In this episode of the We Chat Divorce podcast, we welcome back Colleen Kowal, LPC of Hilton Head Island Counseling. Colleen is a relationship specialist who believes that what sits at the heart of most problems is a broken relationship. Her private practice specializes in relationship therapy, working with couples to save and end marriages in a way that doesn’t destroy the family’s children and brings insight. She joins us to talk about The Art of Repairing.
Repair? I’m getting divorced. There is nothing to repair.
There is an art to repairing what is broken, even after divorce with no intention of getting back together. What does require repair is the new post-divorce relationship, especially when the former spouses will be co-parenting.

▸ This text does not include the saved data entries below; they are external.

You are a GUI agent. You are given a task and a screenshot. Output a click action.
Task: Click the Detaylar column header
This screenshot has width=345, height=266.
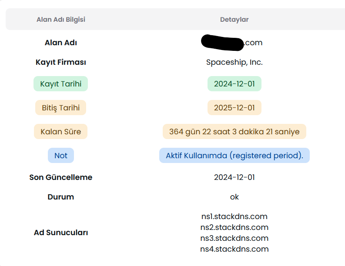pyautogui.click(x=234, y=20)
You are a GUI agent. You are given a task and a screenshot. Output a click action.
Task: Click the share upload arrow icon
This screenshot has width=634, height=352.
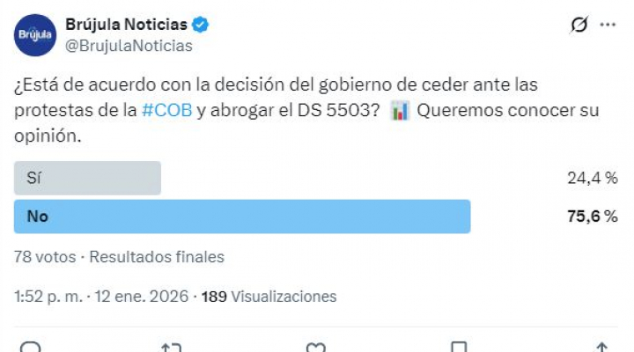[x=601, y=347]
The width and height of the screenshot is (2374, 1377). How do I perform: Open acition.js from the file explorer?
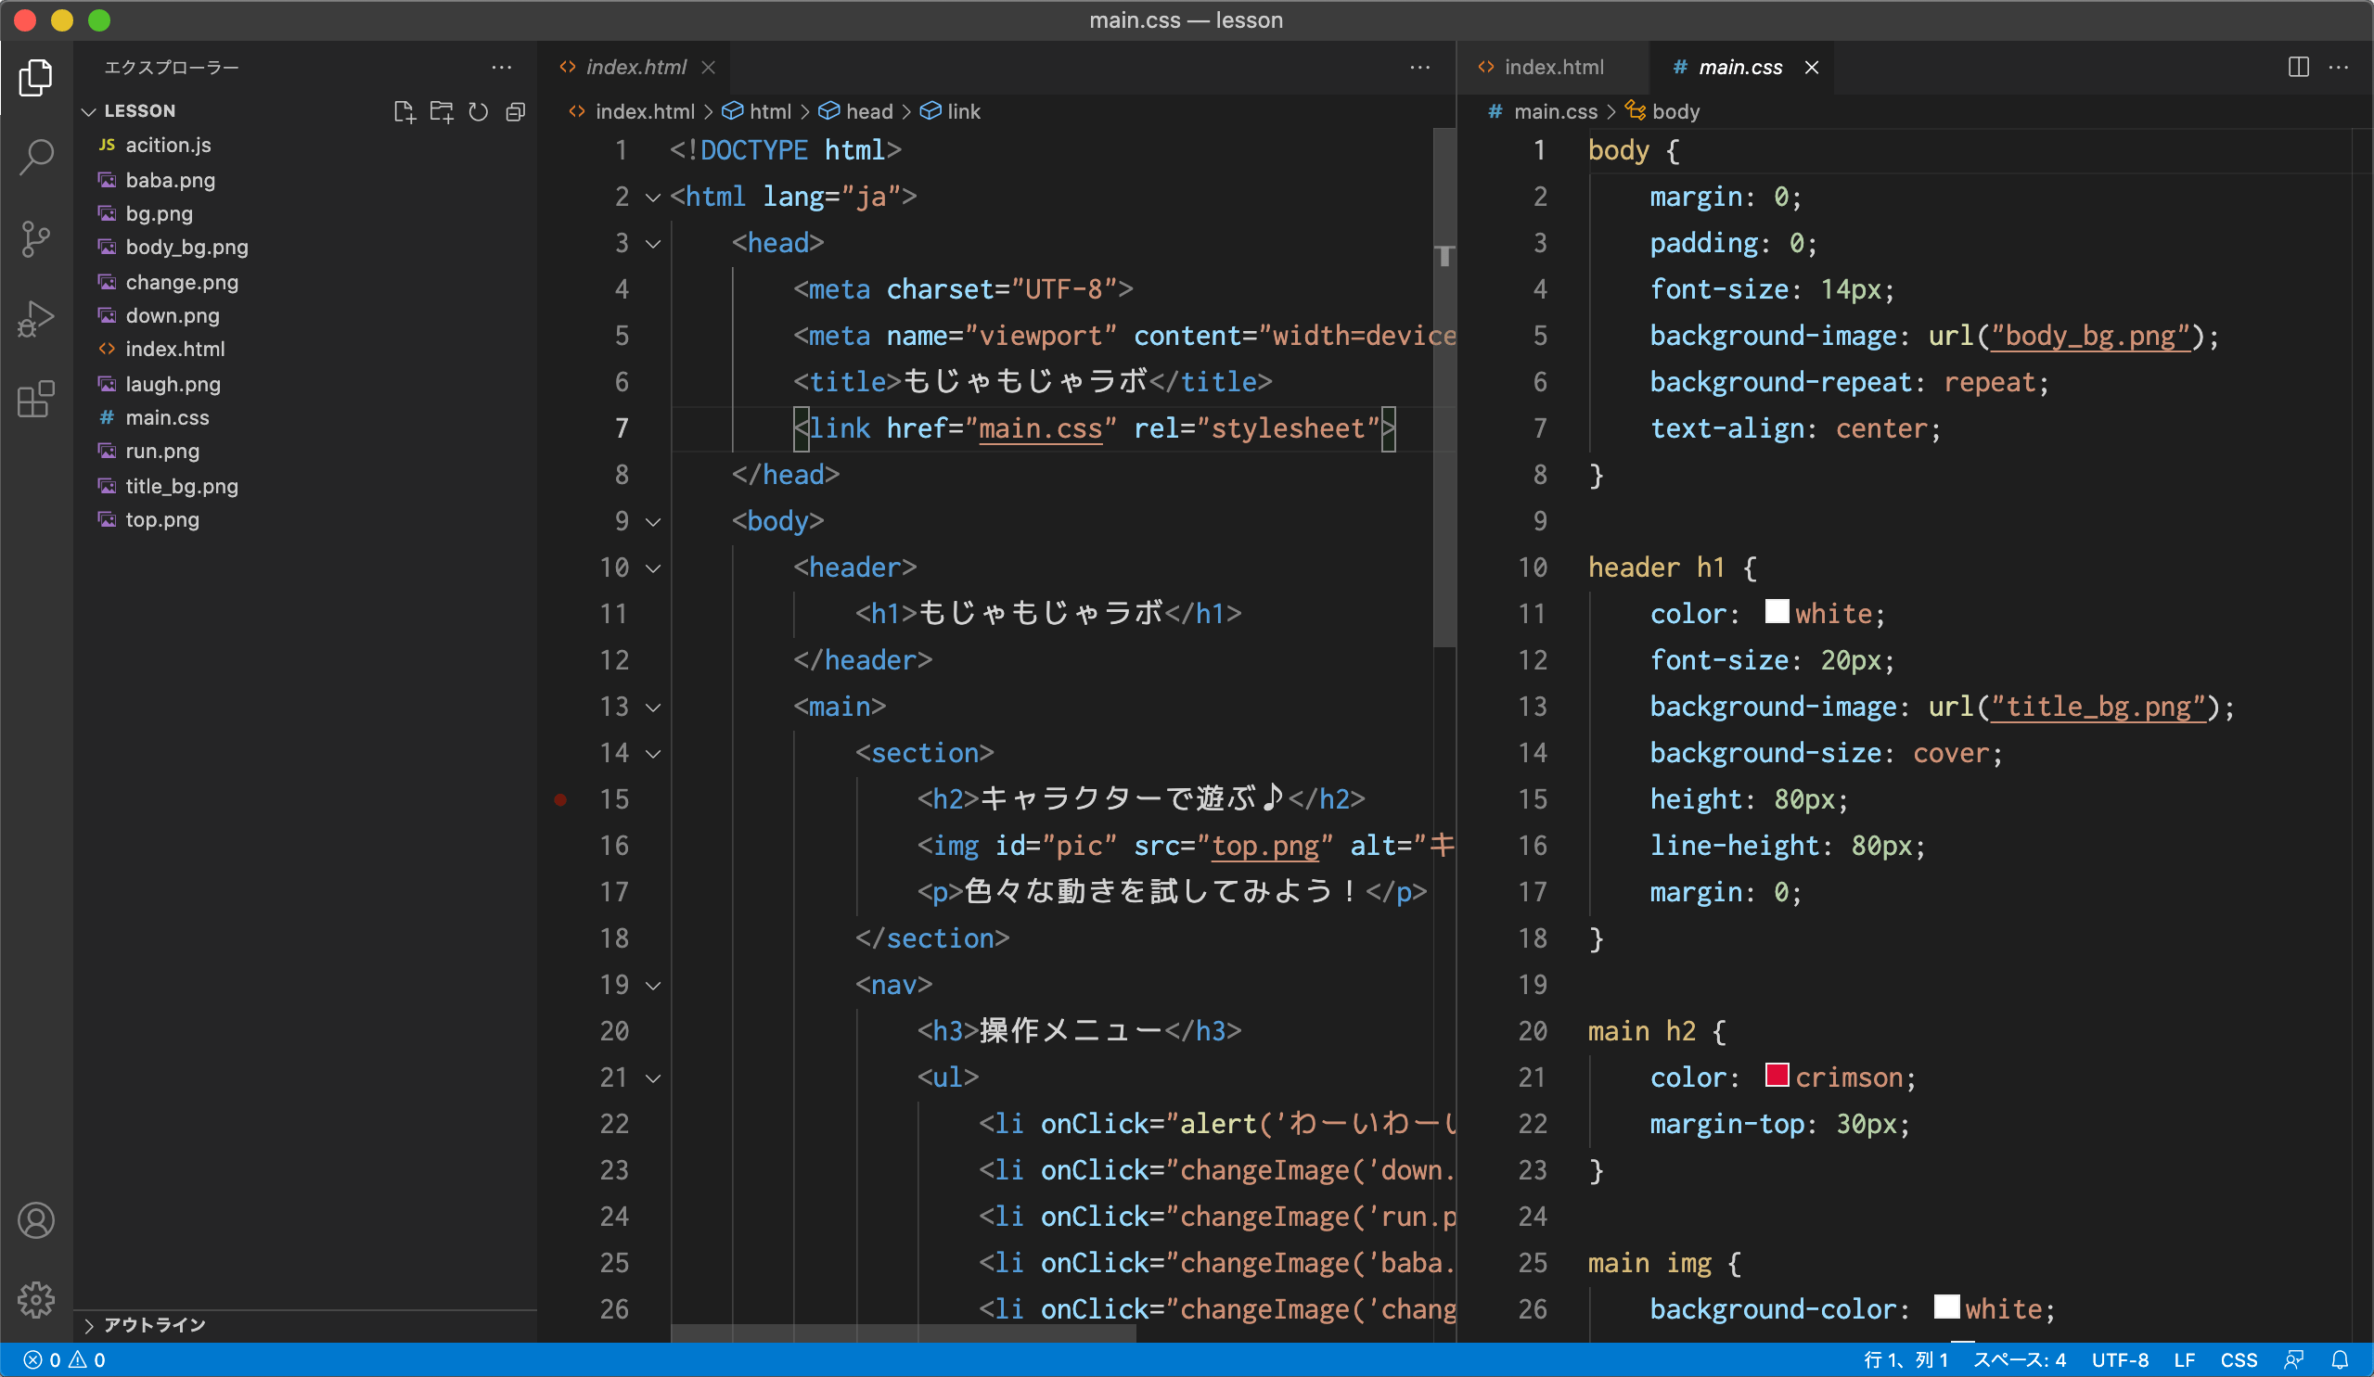point(168,145)
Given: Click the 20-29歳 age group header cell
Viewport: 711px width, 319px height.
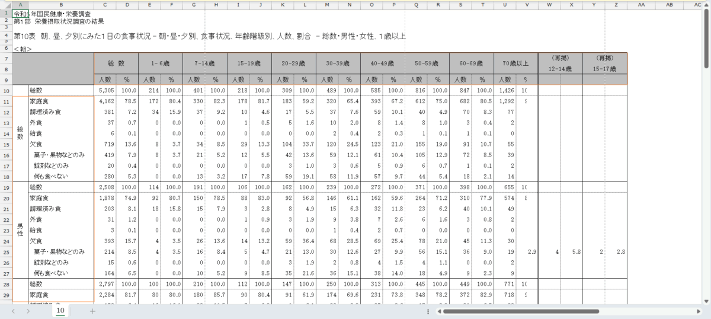Looking at the screenshot, I should (293, 63).
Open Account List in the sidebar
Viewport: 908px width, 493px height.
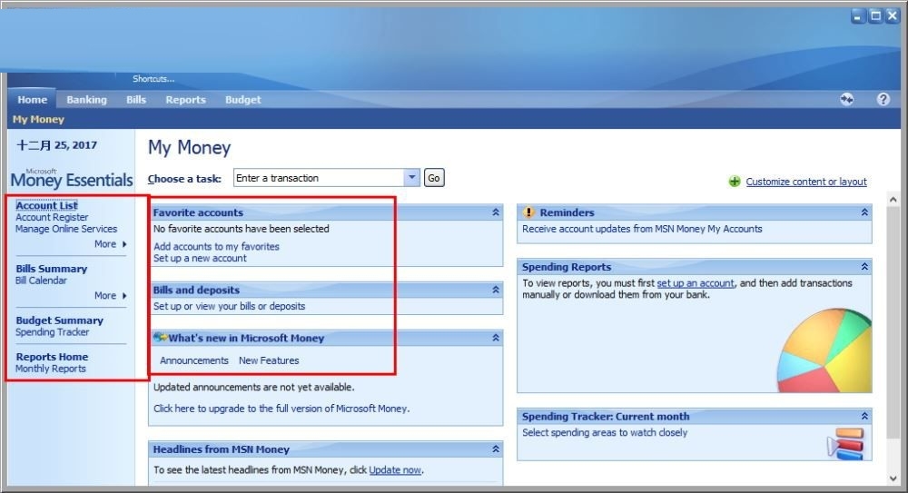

- When you get divorced it doesn’t mean the relationship is over. It is a new beginning. There will still be birthday parties, graduations, weddings, where the family unit will gather.
- Sometimes a repair isn’t possible if either person isn’t capable or ready.
- If only one parent is ready to repair, be the best example possible.
- Consider what behavior you practiced in this relationship – not speaking up, not setting boundaries – that you can begin practicing in the post-divorce relationship and be aware of so that you don’t carry it into your next relationship.
Whether you are thinking of divorce, are in the midst of divorce, or are embarking on your new life after divorce, this episode has something to help you.